Il ‘Baffo’ nerazzurro: “In allenamento volevo imitare la sua perfezione”; Bedin: “Correva più di me, Pirlo il suo erede”.

Gianfranco Bedin era lo scudiero che condivideva il centrocampo dell'Inter con Luis Suarez, un incontro che all'inizio era stato ammantato di profondo rispetto: "Quando fui aggregato alla Prima Squadra, alla Pinetina mi avvicinai a Luis e gli chiesi, usando il 'lei', se potessi portare il suo borsone negli spogliatoi; era un gesto naturale a quei tempi, lui era il Pallone d'Oro e io ero in soggezione" racconta il mediano della seconda Coppa dei Campioni a 'La Gazzetta dello Sport' "Prendeva la vita con leggerezza, era solare e raffinato: aveva il gusto dell'ironia; era un burlone, sapeva sdrammatizzare e diceva che gli spagnoli sapevano vivere. Il Mago Herrera imponeva il ritiro dopo la partita, passavamo il tempo tra partite a carte e passeggiate, a quei tempi non ci si telefonava, si parlava; lui aveva il privilegio di abitare in una camera singola".

Da piccoli dettagli si capisce quanto la figura del galiziano fosse centrale per l'Inter, in anni d'oro per la Milano del calcio: "Herrera era un maniaco della dieta, ma riusciva a portare in camera un vinello da me prodotto da assaggiare con pane e salame; lo infilava sotto la tuta, ma il Mister era d'accordo, era stato lui a convincere il presidente a investire una cifra record per prendere Luis dal Barcellona. Gli Anni Sessanta sono stati caratterizzati da Suarez e Gianni Rivera, inventori di gioco eleganti; lui correva più di Rivera, correva anzi più di me. Pirlo? Il paragone regge, si sono trasformati in registi da trequartisti".   

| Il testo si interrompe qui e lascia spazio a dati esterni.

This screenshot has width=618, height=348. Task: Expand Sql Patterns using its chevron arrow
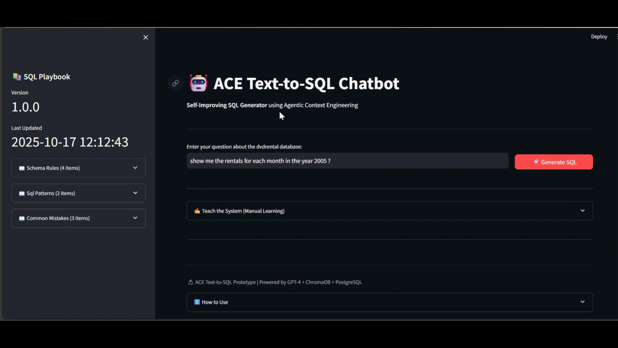pyautogui.click(x=135, y=193)
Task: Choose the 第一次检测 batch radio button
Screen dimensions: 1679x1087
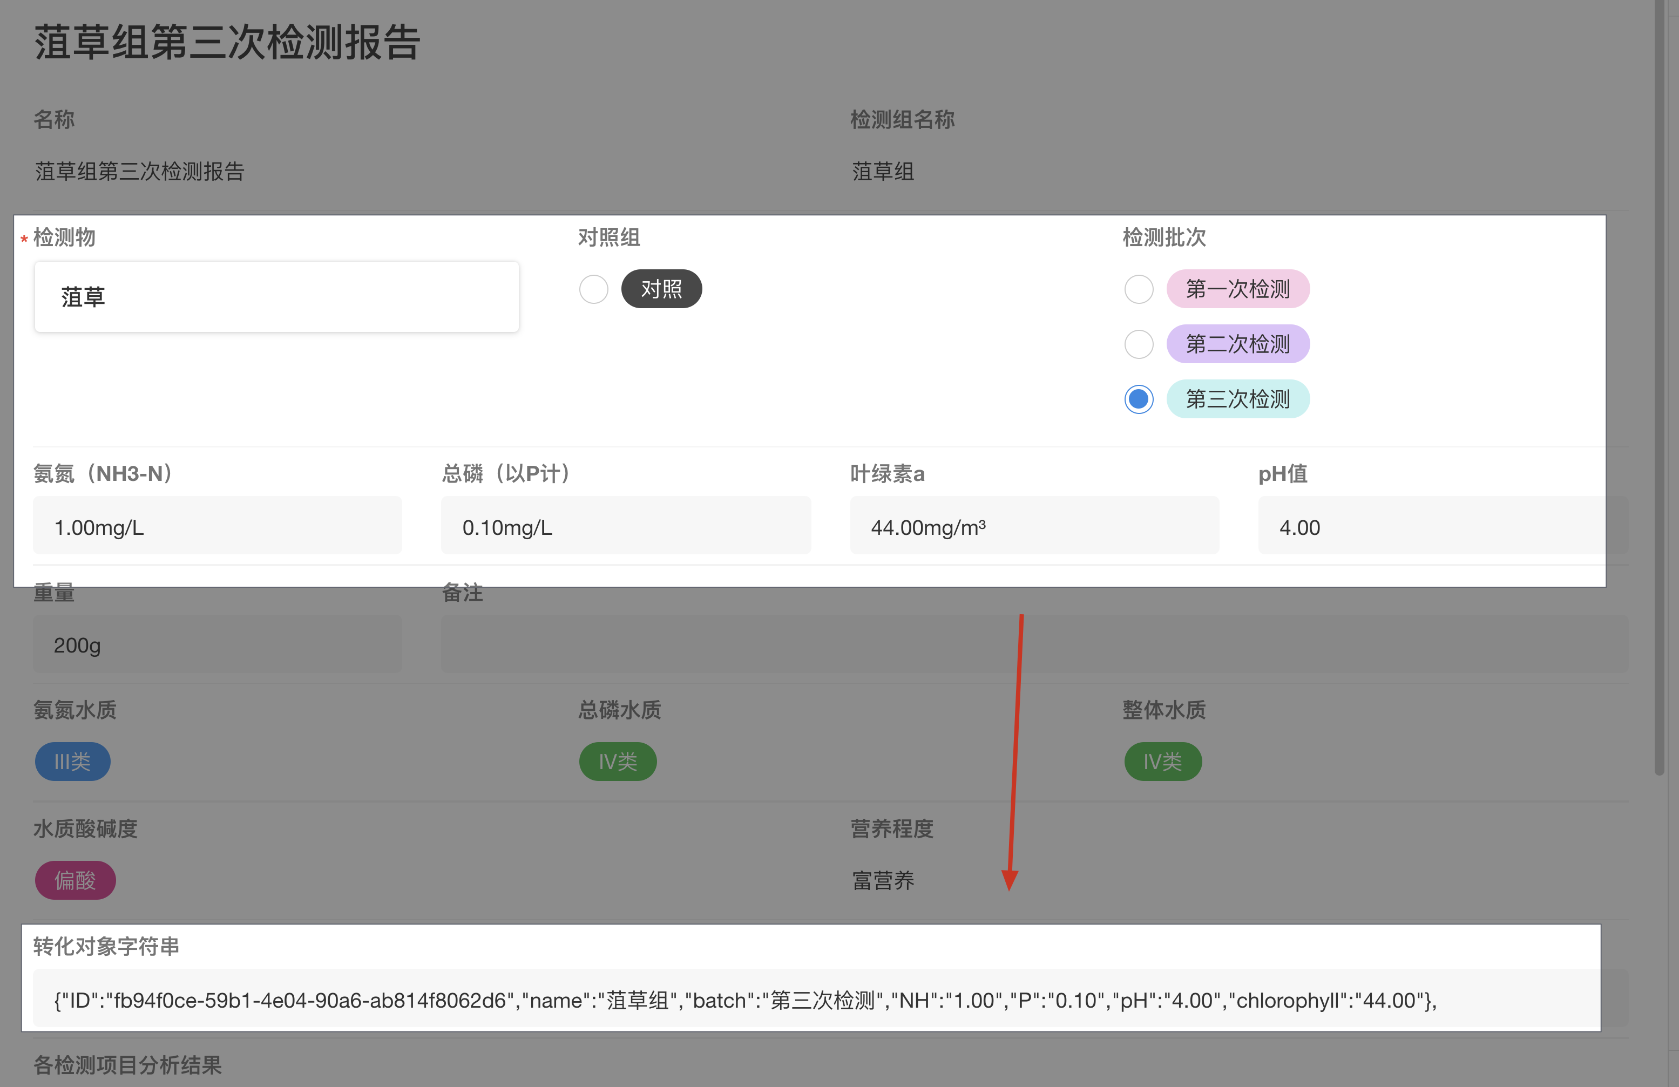Action: point(1138,289)
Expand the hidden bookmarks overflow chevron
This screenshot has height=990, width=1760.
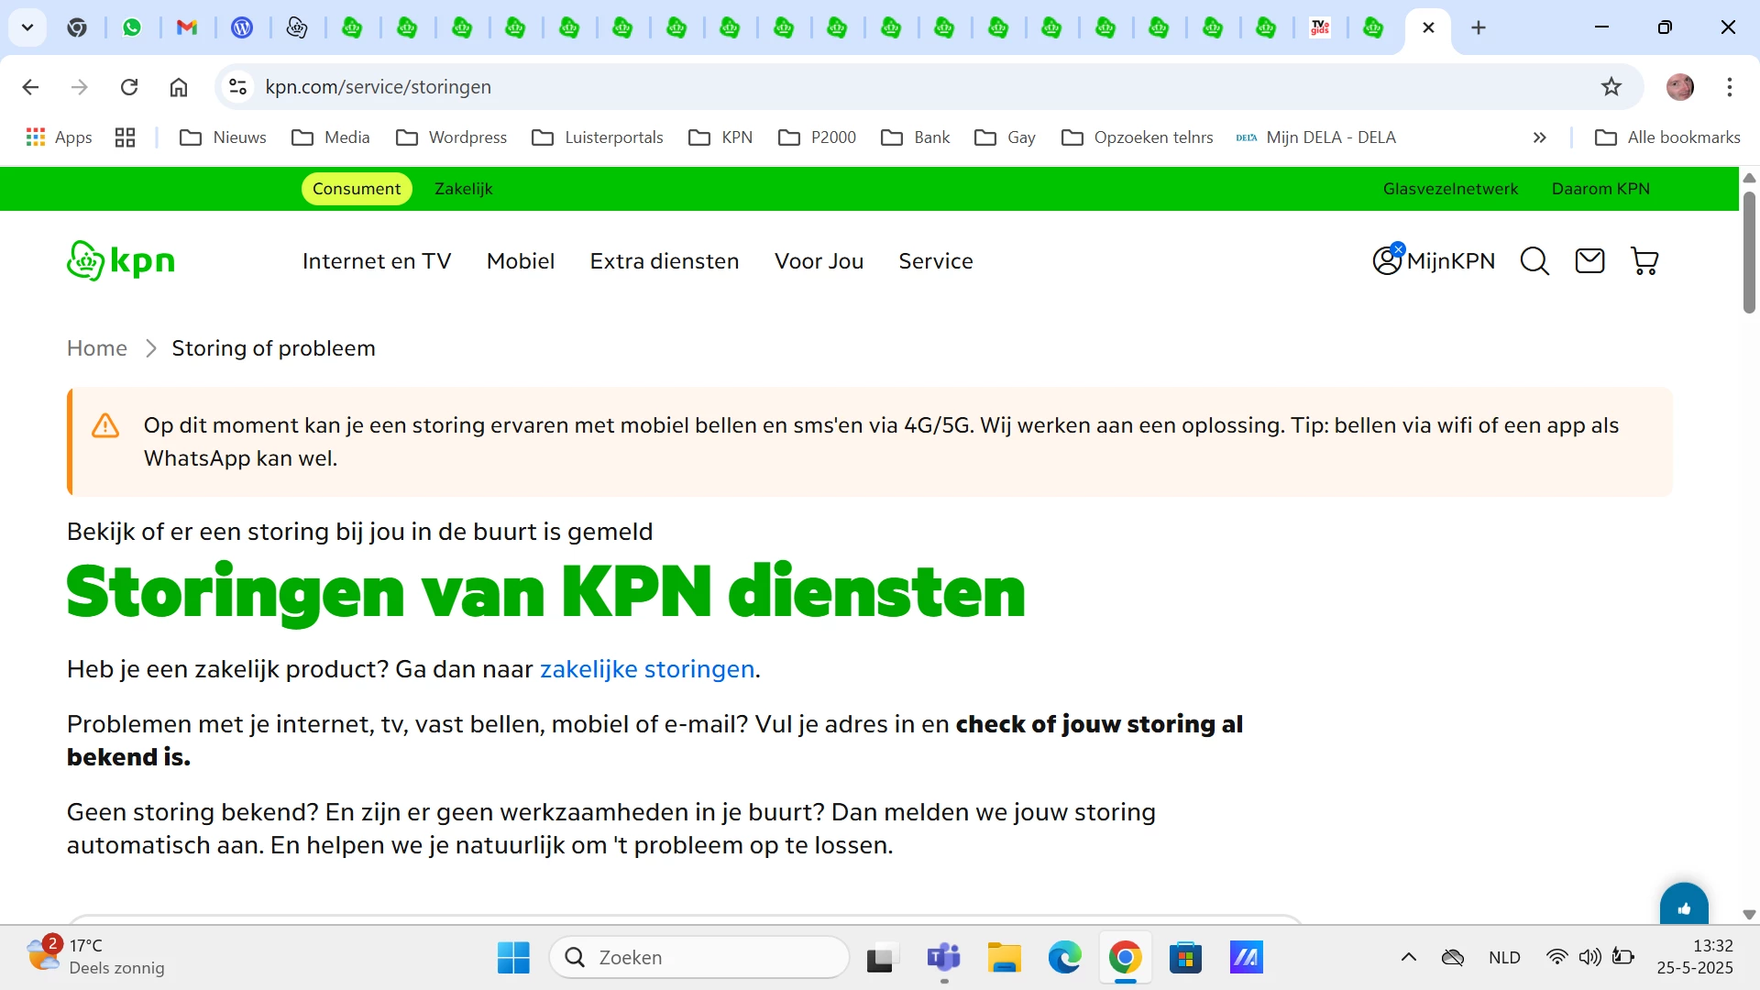tap(1539, 138)
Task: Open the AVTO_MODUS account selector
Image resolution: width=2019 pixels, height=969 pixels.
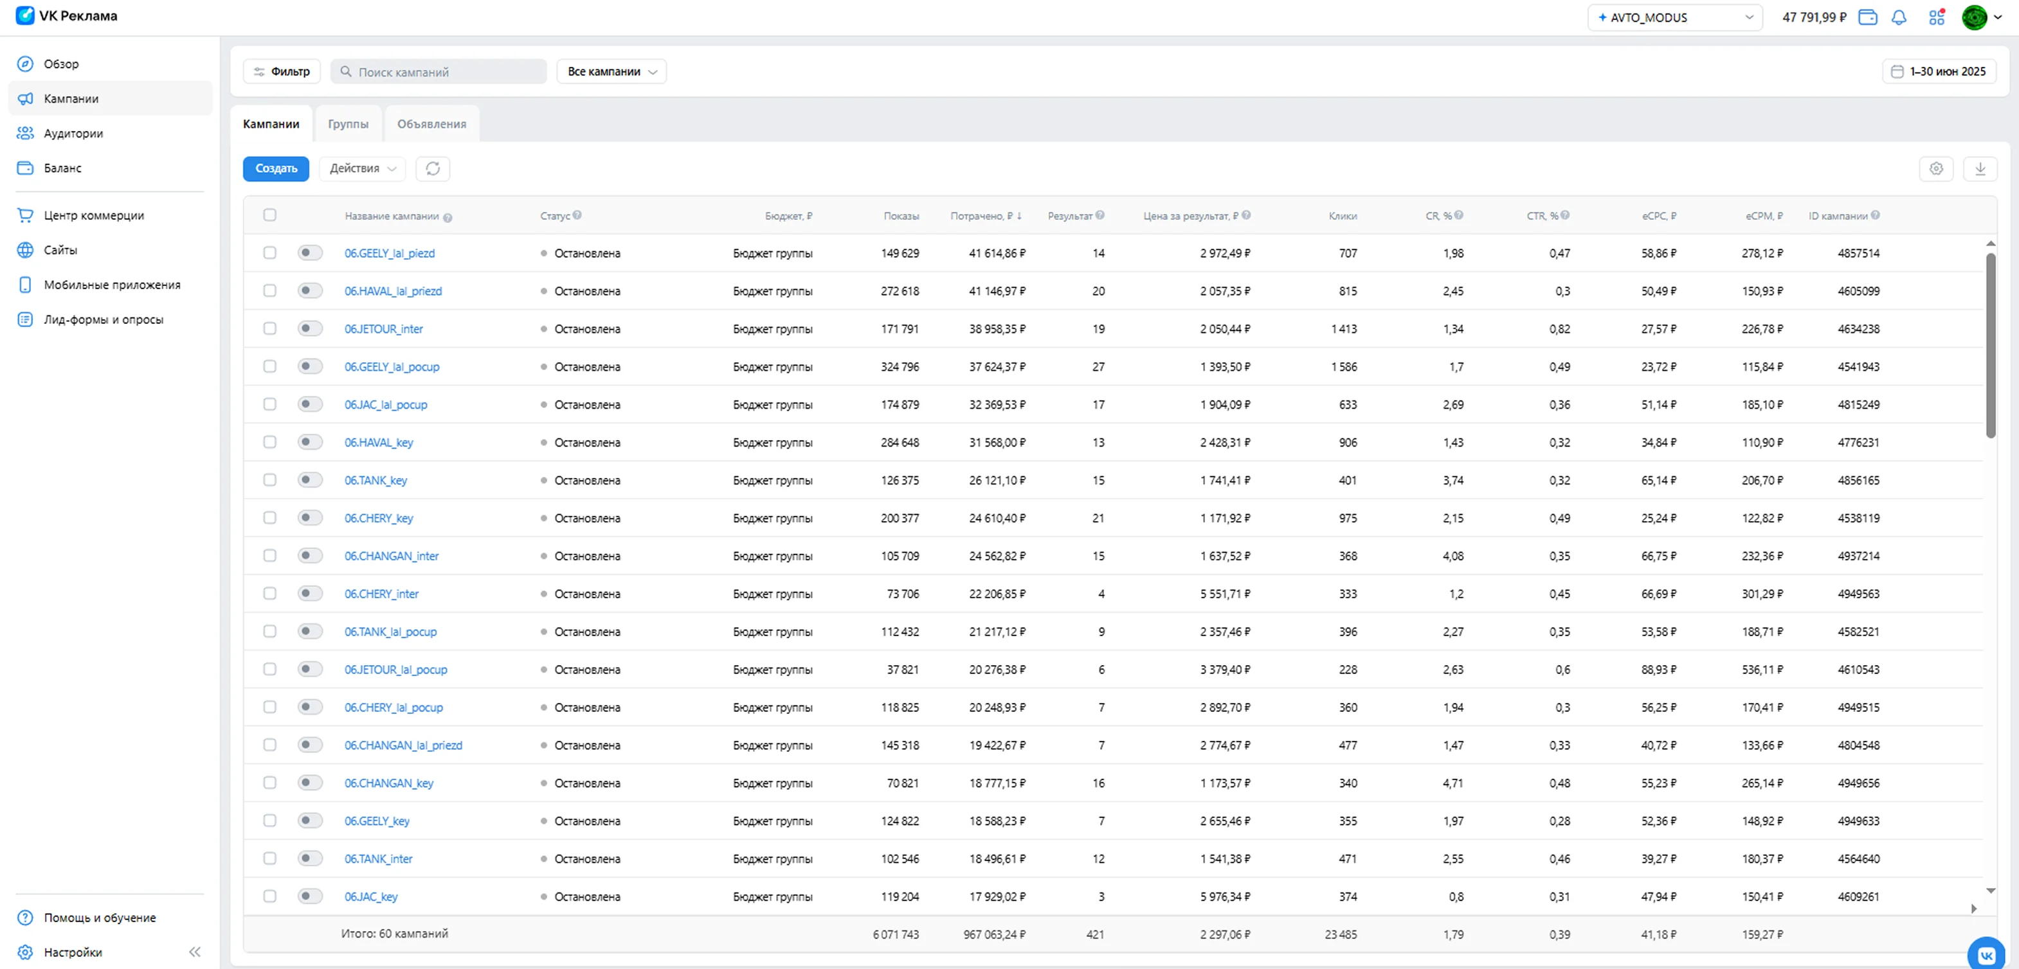Action: pos(1674,17)
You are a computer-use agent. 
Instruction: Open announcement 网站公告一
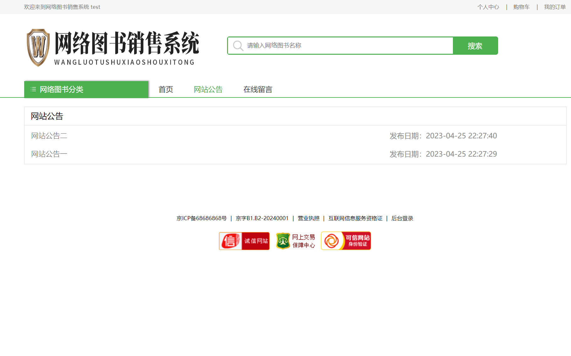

"Un maestro per noi giovani" ricorda Sandro Mazzola a 'Il Corriere della Sera' "Quando iniziavamo l'allenamento lo guardavo perché volevo imitarlo; non sbagliava mai nulla, nessun calo di concentrazione. Era un professore, che sapeva anche comandare e che ci veniva a cercare la notte quando noi giovani uscivamo dalla finestra. Al di là degli aneddoti, ci ha insegnato come comportarci: era la mente della squadra, lanci al millimetro, recuperi perfetti e difesa sontuosa della palla. All'intervallo spiegava gli errori che non dovevamo ripetere: da dirigente ha portato Recoba e Zamorano, ho detto tutto".